ARBEITSAUFTRÄGE =>
1. Beantworte zum Text über die Gurtpflicht in Österreich diese Fragen:
(a) Welcher Hersteller brachte laut Text den Drei-Punkt-Gurt ins Auto?
(b) In welchem Jahr erreichte die Zahl der Verkehrstoten in Österreich ihren Höhepunkt?
(c) Welche Gründe für den Anstieg der Todeszahlen nennt der Text?
2. Entnimm bitte den Datensätzen die Zeilen von ihrem Anfang bis einschließlich der Zeile mit „point(565,190)“, und gib nur diese unverändert wieder.

VORLIEGENDER TEXT =>
Mitte der 1970er-Jahre war den meisten klar: Das nimmt kein gutes Ende. Die Gurtpflicht in Österreich war absehbar und damit der sichere Tod für tausende Autofahrer – davon ließ man sich nicht abbringen. Reihenweise wurden Horrorszenarien erzählt, wie gefährlich der angelegte Gurt sei. Etwa, weil man sich dann nicht aus dem Auto befreien könne, sollte man in einen See fahren und untergehen.

Eine Frau die stolz ihren angelegten Gurt präsentiert.
Volvo brachte den Drei-Punkt-Gurt ins Auto und versuchte das Image für mehr Sicherheit mit knackigen Fotos aufzupolieren.
Volvo

Warum das schlichte Öffnen des Gurtes in diesem Gedankenexperiment keinen Platz und keine Sekunde Zeit hatte, ist nicht überliefert. Auch gibt es keine Statistik darüber, wie viele Autos damals für gewöhnlich in Seen landeten – geschweige denn, wie viele Insassen sich aus der Situation retten konnten, weil sie keinen Gurt angelegt hatten.

Wohl überliefert ist aber die Anzahl der Todesopfer durch Verkehrsunfälle in Österreich. Und die erreichte justament 1972 ihren traurigen Höhepunkt. 2948 Menschen starben in diesem Jahr im Straßenverkehr. Die Gründe für den bis dahin permanenten Anstieg der Todeszahlen sind heute bekannt. Die Anzahl der Autos stieg, die Fahrzeuge wurden stärker und schneller, die Infrastruktur wuchs aber nicht entsprechend mit.

VORLIEGENDE DATENSÄTZE =>
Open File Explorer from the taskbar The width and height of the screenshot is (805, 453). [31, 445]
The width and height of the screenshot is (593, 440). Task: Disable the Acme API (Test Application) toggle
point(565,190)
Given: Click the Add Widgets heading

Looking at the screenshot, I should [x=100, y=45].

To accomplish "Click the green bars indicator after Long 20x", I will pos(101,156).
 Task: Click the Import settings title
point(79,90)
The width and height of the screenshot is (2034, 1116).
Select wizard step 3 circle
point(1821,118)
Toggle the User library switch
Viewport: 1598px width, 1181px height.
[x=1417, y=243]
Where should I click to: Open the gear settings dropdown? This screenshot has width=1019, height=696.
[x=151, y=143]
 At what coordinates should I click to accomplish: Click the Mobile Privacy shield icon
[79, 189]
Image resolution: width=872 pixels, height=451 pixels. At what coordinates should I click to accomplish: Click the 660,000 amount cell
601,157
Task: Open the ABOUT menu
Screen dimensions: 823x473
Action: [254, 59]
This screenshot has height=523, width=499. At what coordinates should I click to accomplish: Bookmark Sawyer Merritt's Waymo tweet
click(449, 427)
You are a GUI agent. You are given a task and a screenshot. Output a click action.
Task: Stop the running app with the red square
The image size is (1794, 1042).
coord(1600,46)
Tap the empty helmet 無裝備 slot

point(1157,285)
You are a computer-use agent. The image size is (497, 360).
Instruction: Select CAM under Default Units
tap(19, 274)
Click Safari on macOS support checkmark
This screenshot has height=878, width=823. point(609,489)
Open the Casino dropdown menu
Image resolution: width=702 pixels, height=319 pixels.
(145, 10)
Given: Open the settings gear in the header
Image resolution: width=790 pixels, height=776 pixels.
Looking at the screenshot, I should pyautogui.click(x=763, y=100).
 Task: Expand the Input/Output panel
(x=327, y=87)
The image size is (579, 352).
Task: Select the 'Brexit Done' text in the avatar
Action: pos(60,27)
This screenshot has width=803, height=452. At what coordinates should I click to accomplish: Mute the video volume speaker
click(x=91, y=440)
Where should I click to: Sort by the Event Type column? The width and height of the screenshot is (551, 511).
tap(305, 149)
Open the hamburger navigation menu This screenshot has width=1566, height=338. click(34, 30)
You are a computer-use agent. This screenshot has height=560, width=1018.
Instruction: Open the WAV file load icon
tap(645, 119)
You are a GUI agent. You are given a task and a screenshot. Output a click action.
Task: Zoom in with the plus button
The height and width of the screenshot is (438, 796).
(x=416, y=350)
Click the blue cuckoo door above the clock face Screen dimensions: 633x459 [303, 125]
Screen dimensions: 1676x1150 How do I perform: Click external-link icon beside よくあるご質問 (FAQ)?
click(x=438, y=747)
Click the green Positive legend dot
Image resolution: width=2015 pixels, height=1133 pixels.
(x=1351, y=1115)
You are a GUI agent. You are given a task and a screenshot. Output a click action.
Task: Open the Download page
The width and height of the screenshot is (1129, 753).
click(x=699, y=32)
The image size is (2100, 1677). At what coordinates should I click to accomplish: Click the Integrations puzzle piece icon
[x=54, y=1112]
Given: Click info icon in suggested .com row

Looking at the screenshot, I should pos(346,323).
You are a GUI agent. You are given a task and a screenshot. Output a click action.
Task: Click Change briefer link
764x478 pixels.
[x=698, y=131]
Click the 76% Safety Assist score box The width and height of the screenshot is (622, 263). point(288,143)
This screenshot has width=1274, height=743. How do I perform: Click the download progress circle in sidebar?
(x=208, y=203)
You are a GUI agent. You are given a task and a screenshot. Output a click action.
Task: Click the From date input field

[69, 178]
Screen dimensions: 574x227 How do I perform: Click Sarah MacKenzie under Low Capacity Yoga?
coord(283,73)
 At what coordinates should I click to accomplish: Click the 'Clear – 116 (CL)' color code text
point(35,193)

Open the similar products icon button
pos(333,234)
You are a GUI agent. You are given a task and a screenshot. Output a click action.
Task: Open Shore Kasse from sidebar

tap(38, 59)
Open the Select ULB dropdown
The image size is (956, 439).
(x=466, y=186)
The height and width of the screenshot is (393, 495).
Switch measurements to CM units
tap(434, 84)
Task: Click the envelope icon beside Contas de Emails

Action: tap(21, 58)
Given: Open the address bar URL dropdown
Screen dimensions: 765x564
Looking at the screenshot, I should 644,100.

LÖSUNGEN =>
1.
(a) Volvo.
(b) 1972.
(c) Die Anzahl der Autos stieg, die Fahrzeuge wurden stärker und schneller, die Infrastruktur wuchs aber nicht entsprechend mit.

2.
Open File Explorer from the taskbar The width and height of the screenshot is (805, 453). [31, 445]
The width and height of the screenshot is (593, 440). Task: Disable the Acme API (Test Application) toggle
point(565,190)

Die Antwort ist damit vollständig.